Copy each of the following entries line for line, with no changes.

# # # #

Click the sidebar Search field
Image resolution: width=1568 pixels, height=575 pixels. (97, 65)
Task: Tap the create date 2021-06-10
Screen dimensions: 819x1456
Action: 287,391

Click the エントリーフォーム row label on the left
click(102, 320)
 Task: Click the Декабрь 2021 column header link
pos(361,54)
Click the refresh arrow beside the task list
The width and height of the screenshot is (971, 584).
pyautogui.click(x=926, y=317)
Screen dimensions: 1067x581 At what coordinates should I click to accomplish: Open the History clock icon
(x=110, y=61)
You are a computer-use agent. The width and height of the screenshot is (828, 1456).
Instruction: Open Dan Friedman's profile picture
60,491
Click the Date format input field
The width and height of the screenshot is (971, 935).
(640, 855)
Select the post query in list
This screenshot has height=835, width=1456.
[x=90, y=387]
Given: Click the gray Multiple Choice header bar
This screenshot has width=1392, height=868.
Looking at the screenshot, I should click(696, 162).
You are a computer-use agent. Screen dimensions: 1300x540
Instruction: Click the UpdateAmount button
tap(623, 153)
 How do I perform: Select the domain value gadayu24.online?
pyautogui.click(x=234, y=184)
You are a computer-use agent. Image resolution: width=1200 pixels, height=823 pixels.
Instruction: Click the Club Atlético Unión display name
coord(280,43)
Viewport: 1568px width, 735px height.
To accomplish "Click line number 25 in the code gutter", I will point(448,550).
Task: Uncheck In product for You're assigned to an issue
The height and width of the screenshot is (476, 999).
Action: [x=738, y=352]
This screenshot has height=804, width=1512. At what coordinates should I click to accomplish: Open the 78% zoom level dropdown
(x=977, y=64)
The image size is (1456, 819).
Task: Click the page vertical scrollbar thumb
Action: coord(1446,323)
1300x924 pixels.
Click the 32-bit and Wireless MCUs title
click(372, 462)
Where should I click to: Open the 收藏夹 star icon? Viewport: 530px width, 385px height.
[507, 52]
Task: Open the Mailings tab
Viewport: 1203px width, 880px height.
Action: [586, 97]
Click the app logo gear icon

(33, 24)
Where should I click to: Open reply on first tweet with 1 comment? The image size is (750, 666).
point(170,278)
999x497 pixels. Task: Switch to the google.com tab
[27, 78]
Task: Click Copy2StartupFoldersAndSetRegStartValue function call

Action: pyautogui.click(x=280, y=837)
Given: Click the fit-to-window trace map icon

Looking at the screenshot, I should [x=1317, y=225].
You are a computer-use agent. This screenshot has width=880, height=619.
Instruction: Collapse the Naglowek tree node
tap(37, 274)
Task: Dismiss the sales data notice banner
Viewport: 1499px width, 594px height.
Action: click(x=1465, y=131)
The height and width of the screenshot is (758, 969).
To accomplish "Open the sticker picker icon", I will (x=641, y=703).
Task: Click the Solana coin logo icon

# # # #

Final answer —
Click the sidebar Search field
Image resolution: width=1568 pixels, height=575 pixels. (97, 65)
Task: Tap the create date 2021-06-10
Screen dimensions: 819x1456
Action: 287,391

Click the エントリーフォーム row label on the left
click(102, 320)
 Task: Click the Декабрь 2021 column header link
pos(361,54)
Click the refresh arrow beside the task list
The width and height of the screenshot is (971, 584).
pyautogui.click(x=926, y=317)
Screen dimensions: 1067x581 At what coordinates should I click to accomplish: Open the History clock icon
(x=110, y=61)
You are a computer-use agent. The width and height of the screenshot is (828, 1456).
Instruction: Open Dan Friedman's profile picture
60,491
Click the Date format input field
The width and height of the screenshot is (971, 935).
(640, 855)
Select the post query in list
This screenshot has height=835, width=1456.
[x=90, y=387]
Given: Click the gray Multiple Choice header bar
This screenshot has width=1392, height=868.
Looking at the screenshot, I should click(696, 162).
You are a computer-use agent. Screen dimensions: 1300x540
Instruction: Click the UpdateAmount button
tap(623, 153)
 How do I perform: Select the domain value gadayu24.online?
pyautogui.click(x=234, y=184)
You are a computer-use agent. Image resolution: width=1200 pixels, height=823 pixels.
Instruction: Click the Club Atlético Unión display name
coord(280,43)
Viewport: 1568px width, 735px height.
To accomplish "Click line number 25 in the code gutter", I will point(448,550).
Task: Uncheck In product for You're assigned to an issue
The height and width of the screenshot is (476, 999).
Action: [x=738, y=352]
This screenshot has height=804, width=1512. At what coordinates should I click to accomplish: Open the 78% zoom level dropdown
(x=977, y=64)
The image size is (1456, 819).
Task: Click the page vertical scrollbar thumb
Action: coord(1446,323)
1300x924 pixels.
Click the 32-bit and Wireless MCUs title
click(372, 462)
Where should I click to: Open the 收藏夹 star icon? Viewport: 530px width, 385px height.
[507, 52]
Task: Open the Mailings tab
Viewport: 1203px width, 880px height.
Action: [586, 97]
Click the app logo gear icon

(33, 24)
Where should I click to: Open reply on first tweet with 1 comment? The image size is (750, 666).
point(170,278)
999x497 pixels. Task: Switch to the google.com tab
[27, 78]
Task: Click Copy2StartupFoldersAndSetRegStartValue function call

Action: pyautogui.click(x=280, y=837)
Given: Click the fit-to-window trace map icon

Looking at the screenshot, I should [x=1317, y=225].
You are a computer-use agent. This screenshot has width=880, height=619.
Instruction: Collapse the Naglowek tree node
tap(37, 274)
Task: Dismiss the sales data notice banner
Viewport: 1499px width, 594px height.
Action: click(x=1465, y=131)
The height and width of the screenshot is (758, 969).
To accomplish "Open the sticker picker icon", I will (x=641, y=703).
Task: Click the Solana coin logo icon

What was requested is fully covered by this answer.